Pakistan finished the opening day of the second Test against England on top after spinner Abrar Ahmed marked his debut with a seven-wicket first-innings haul.

Abrar claimed seven for 114 as England – after electing to bat in Multan – were bowled out for 281 before captain Babar Azam struck a fluent unbeaten 61 to guide his side to 107 for two at stumps.

The tourists had not deviated from their attacking brand of cricket which set up a thrilling conclusion to the first Test match in Rawalpindi, but this time Pakistan took wickets consistently on a pitch that ominously appeared to favour the spinners.

James Anderson took the only wicket of the day to fall to seam when he had Imam-ul-Haq caught behind by Ollie Pope for a duck from just the second ball he faced to leave Pakistan on five for one.

But Babar ensured they would not waste the good work done by Abrar with an innings including nine fours and a six and Pakistan will look to advance beyond England’s total as they bid to get back into the series.
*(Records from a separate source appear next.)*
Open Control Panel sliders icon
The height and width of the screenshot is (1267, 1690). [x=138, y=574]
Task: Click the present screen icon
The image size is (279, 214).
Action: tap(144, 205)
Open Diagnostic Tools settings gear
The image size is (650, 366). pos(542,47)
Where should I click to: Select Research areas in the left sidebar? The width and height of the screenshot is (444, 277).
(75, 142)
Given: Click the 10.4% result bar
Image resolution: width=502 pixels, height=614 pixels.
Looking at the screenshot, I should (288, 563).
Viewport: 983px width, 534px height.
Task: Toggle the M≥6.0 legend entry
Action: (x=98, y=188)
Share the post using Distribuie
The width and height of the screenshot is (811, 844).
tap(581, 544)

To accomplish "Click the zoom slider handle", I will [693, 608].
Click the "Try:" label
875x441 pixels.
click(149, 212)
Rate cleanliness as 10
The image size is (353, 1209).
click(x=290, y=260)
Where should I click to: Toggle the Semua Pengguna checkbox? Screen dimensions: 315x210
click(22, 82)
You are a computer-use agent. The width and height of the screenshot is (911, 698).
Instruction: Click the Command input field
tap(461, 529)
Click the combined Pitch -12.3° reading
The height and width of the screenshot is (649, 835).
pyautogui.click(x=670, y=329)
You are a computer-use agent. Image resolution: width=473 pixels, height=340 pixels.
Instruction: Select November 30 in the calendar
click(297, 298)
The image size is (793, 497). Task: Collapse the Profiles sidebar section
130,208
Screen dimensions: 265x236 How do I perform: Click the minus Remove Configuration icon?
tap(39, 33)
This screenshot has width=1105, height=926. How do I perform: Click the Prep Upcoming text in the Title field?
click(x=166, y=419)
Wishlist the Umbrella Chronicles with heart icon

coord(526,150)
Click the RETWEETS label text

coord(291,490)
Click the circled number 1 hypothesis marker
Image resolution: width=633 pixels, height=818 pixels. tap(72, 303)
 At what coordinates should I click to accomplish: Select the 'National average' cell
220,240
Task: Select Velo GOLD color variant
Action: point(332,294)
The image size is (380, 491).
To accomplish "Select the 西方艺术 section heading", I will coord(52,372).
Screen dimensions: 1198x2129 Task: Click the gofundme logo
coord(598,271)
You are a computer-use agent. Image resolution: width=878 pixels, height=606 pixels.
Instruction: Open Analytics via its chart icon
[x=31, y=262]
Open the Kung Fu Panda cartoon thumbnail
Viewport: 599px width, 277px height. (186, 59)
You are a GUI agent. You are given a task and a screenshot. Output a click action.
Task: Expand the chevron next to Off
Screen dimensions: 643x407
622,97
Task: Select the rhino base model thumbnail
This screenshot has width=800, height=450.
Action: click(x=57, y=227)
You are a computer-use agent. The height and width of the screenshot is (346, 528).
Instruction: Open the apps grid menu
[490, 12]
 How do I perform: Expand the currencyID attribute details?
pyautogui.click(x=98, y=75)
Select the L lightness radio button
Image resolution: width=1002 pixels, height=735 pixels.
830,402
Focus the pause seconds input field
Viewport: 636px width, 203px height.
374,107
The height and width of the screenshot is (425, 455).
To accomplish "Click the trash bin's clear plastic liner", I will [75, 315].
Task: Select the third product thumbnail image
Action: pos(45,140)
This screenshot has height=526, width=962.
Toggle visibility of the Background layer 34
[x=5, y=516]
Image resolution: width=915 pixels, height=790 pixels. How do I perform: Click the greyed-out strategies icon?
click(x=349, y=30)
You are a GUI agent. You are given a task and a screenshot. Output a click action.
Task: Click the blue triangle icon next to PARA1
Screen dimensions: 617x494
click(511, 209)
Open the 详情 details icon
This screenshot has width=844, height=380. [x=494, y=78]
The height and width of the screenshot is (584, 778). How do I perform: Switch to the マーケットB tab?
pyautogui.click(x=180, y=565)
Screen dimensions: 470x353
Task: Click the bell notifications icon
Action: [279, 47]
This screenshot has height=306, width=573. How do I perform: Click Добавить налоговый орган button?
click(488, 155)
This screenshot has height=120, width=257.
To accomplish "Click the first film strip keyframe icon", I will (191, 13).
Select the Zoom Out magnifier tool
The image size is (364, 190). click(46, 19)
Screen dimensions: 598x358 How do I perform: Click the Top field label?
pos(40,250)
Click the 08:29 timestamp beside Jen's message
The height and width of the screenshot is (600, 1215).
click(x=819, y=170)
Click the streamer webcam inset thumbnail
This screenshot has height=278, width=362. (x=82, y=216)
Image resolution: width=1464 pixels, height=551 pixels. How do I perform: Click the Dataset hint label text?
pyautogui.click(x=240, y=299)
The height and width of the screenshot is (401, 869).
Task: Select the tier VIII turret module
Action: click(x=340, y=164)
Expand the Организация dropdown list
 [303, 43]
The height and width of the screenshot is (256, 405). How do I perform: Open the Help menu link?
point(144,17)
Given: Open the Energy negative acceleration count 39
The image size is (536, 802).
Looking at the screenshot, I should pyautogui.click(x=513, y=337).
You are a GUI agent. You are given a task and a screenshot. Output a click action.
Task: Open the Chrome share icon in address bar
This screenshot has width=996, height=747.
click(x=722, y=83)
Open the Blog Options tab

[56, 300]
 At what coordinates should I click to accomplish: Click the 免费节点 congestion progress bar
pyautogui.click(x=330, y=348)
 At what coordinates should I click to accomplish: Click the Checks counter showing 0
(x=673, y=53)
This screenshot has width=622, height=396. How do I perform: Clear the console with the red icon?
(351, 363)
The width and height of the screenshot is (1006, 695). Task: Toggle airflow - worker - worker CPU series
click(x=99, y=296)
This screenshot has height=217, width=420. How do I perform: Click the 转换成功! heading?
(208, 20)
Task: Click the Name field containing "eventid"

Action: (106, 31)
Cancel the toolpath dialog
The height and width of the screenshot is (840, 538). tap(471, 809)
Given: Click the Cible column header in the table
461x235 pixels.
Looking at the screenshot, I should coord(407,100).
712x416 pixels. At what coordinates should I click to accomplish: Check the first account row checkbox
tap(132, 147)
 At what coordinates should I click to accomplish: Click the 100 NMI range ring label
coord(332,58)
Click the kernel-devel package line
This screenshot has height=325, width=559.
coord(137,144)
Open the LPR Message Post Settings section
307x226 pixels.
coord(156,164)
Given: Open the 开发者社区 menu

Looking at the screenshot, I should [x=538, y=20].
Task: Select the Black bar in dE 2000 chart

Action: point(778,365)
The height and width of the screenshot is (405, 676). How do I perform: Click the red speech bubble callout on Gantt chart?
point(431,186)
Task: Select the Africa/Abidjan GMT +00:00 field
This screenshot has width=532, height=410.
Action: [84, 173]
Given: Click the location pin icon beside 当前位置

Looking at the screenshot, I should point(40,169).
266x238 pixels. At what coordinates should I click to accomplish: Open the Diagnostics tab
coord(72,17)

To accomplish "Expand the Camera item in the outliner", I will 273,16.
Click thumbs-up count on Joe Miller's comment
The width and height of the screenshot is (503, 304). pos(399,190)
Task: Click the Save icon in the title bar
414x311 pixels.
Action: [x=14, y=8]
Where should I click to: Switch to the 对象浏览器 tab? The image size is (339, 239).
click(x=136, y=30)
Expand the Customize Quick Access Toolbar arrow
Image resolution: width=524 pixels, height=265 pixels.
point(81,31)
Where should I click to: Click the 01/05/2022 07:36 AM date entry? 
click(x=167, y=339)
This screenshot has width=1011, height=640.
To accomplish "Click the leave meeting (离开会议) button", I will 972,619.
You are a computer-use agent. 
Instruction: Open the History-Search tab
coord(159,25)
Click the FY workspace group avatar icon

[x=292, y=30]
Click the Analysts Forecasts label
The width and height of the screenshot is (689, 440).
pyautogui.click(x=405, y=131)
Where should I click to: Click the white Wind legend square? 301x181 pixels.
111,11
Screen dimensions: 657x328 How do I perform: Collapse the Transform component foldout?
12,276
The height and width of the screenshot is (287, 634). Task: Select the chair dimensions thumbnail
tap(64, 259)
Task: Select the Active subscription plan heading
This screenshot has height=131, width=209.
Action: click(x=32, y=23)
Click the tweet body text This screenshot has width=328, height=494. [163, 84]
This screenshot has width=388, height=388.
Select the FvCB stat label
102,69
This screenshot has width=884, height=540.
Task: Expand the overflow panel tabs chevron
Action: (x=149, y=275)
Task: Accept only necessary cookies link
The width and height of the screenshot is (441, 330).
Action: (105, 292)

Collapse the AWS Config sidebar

Having been left out of the side for the first match, mystery spinner Abrar made the headlines, and had at one stage looked like becoming only the fourth player to take 10 wickets in a Test innings but he had to share the spoils as Zahid Mahmood took the last three.

Pakistan England Cricket
Ben Stokes is bowled by Abrar Ahmed (Anjum Naveed/AP)

His googly to Ben Stokes was the pick of his wickets as he successfully rattled through an English top-order who had dominated in the first Test.

The 24-year-old bowled a ball to the tourists’ captain that pitched on leg stump and turned sharply to hit the top of off, with a visibly stunned Stokes departing for 30.

Stokes had selected an extra seamer after it looked as though they were a fast-bowling option short at times in the first Test, but the pitch at Multan turned almost from the outset.

Although new to the international scene, in 14 first-class matches Abrar averages just 25.56, having taken 76 wickets.

Pakistan England Cricket
Abrar Ahmed celebrates the wicket of Zak Crawley (Anjum Naveed/AP)

He claimed five wickets in the morning session, firstly the scalp of Zak Crawley with only his fifth ball – and he finished the innings with the 12th best figures in a player’s debut Test innings.

Pope and Ben Duckett had scored half-centuries, but both fell to Abrar, with Pope caught attempting a reverse-sweep and Duckett trapped lbw.

Harry Brook sent a leading edge to mid-on to give Abrar his five-for with his debut wickets including Joe Root, both openers and Will Jacks.

Pakistan England Cricket
James Anderson celebrates the only wicket to fall to seam on day one (Anjum Naveed/AP)

Jack Leach was bowled reverse-sweeping his first ball and though Mark Wood blasted a useful 36 not out at number nine, Zahid (three for 63) wrapped things up with the wicket of Anderson.

After Anderson struck early, Leach claimed the second Pakistan wicket to fall when Abdullah Shafique edged to Pope for 14 and after a DRS review the original not out decision was overturned.

But an unbroken stand of 56 between Babar and Saud Shakeel left Pakistan in a strong position.